- 本文
§ §

2017年10月18日 11:19 pm

銀行の決算書の見方~融資可否判断~

 

 

融資を受ける際に決算書を銀行に提出しますが、実際に銀行が決算書をどのように評価し、判断しているのか気になりませんか?

銀行が基準にしている要素等が分っていれば、決算時に融資対策を打つことも可能になりますので、今回は銀行がどのように決算書を見ているのか紹介していきたいと思います。

 

 

1、銀行は何をもとに判断しているのか?

・業種の動向

・経営者の考え方

・決算書、財務数値(黒字か赤字か?、実質自己資本は?)

・会社全体の債務償還年数

・将来性

・その他

 

これらをもって「キャッシュ・フローが生み出され、返済が可能」と判断されると融資を無事に受けることが可能です。

そして、上記の項目などを勘案して、銀行は格付・債務者区分判定し、融資の方針を決定しています。

格付・債務者区分についての詳しい説明は割愛しますが簡単に説明しますと、格付を元に「自己査定による債務者区分・引当率・新規借入可否」を区分しているのです。

なので、良い格付をしてもらえないと新規借入などは断れてしまいます

 

 

2、格付のための2つの視点

①定量的評価(財務評価)

損益項目

・収益性項目(会社が儲かっているか?各活動の成果は?)

・成長性項目(会社が成長しているか?伸び率は?)

貸借項目

・安全性項目(倒産の危険性は?安全な会社か?)

・返済能力(貸した金の返済能力はあるか?)

*定量的評価は決算書を見て評価されます。

 

②定性的評価(非財務評価)

・市場動向、競合状況

・経営者及び経営の状態、営業基盤

・ネガティブチェック(財務資料の信頼性、提出遅延、資金使途違反等)

 

定量的評価が最も重要になっています。

評価の割合でいうと定量的評価と定性的評価でおおよそ2:1で評価されますので、決算書の対策が融資を受ける上で大切になってきます。

 

 

3、定量的評価の主なポイント

収益性項目

→営業損益、経常損益、当期純損益は黒字が継続しているか。

→売上高対各段階損益比率は伸長しているか。

安全性項目

→流動比率・当座比率は100%超を示しているか

→自己資本比率は十分な水準であり、実質自己資本で債務超過ではないか。

返済能力項目

→キャッシュ・フローはプラスであるか

債務償還年数は一定の範囲内であるか(基準は10年以内)。

 

 

4、銀行の評価の仕組み

銀行は提出した決算書を組み替えて評価します。

§ §

本文の「①定量的評価(財務評価)」の下に挙げられている評価項目を、すべて列挙してください。

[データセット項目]
§ §

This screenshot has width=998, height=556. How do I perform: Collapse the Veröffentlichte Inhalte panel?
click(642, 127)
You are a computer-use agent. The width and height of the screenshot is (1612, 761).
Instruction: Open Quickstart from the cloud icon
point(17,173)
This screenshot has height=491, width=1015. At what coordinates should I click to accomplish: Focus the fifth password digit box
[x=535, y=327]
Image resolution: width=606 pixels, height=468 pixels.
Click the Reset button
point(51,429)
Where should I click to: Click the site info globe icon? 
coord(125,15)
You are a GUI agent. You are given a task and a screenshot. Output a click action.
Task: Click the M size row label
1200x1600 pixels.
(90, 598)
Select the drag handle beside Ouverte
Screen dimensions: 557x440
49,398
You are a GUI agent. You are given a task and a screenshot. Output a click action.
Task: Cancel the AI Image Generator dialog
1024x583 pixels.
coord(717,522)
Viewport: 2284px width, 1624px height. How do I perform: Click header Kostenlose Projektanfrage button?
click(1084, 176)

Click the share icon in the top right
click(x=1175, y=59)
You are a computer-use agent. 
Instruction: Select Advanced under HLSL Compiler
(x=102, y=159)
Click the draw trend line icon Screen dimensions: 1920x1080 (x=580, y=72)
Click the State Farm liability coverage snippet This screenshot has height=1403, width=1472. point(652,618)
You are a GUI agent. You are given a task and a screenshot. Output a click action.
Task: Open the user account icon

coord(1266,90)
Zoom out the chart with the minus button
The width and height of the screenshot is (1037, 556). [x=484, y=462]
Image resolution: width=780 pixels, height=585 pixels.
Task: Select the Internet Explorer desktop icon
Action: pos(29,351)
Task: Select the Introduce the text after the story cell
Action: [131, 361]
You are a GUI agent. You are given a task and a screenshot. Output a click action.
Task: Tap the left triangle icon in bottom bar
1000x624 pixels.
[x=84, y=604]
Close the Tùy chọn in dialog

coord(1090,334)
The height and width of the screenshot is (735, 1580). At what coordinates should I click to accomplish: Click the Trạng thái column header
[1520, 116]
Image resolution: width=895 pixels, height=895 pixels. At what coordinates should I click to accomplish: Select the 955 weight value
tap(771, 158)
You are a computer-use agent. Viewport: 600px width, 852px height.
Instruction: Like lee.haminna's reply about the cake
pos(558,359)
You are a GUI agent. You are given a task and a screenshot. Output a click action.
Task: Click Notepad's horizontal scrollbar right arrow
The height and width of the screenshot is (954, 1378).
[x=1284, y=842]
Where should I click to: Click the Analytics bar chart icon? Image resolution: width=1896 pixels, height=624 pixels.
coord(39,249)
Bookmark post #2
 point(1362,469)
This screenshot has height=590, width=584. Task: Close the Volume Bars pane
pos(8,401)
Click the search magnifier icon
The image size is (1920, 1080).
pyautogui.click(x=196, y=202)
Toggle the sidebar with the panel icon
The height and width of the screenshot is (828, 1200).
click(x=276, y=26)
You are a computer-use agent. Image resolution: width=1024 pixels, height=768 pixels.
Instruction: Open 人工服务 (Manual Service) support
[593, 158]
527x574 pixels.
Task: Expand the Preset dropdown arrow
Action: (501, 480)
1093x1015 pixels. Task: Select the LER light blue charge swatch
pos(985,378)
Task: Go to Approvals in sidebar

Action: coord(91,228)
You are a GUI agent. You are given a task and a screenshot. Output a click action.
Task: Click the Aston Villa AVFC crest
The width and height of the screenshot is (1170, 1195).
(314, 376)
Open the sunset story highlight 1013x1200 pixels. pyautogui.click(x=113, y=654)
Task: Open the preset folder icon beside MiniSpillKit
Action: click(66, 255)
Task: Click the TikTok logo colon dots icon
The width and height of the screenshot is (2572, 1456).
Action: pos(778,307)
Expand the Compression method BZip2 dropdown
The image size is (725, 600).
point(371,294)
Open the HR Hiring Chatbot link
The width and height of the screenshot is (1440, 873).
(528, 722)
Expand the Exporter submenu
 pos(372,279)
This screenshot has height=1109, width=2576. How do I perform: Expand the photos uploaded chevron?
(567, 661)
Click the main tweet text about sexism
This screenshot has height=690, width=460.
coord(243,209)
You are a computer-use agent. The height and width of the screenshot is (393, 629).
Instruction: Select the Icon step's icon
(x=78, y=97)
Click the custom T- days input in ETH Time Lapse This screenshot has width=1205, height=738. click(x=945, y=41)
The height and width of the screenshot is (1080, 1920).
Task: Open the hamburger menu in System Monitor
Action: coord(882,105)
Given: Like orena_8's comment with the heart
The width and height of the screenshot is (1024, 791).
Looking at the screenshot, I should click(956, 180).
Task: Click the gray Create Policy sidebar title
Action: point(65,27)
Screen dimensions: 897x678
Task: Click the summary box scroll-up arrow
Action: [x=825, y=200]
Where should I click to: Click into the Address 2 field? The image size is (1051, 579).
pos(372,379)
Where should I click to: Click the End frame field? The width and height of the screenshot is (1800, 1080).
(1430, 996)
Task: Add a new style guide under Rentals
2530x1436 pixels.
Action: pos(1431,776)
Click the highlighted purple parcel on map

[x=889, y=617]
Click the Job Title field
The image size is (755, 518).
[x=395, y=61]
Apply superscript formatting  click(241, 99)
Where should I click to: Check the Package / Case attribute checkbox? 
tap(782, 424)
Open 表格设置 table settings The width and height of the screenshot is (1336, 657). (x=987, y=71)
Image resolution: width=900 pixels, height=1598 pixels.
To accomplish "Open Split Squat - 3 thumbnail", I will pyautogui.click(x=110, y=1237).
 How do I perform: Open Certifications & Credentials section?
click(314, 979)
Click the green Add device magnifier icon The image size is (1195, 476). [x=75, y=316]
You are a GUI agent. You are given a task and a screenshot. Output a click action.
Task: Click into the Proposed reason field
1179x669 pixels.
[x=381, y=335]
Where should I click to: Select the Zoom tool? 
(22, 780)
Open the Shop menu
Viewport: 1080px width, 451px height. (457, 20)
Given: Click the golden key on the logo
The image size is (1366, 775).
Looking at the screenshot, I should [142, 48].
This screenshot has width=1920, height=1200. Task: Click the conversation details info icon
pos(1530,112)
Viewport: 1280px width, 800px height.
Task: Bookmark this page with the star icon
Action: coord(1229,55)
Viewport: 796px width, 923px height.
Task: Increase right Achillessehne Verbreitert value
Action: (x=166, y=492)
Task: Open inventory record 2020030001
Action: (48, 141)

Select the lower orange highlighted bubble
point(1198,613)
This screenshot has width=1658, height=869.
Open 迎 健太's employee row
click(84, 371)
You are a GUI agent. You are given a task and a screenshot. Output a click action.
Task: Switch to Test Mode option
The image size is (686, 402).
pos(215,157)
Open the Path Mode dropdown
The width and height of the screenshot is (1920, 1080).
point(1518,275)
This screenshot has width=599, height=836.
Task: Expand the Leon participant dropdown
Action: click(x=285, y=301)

§ §

- 解答
・収益性項目
・成長性項目
・安全性項目
・返済能力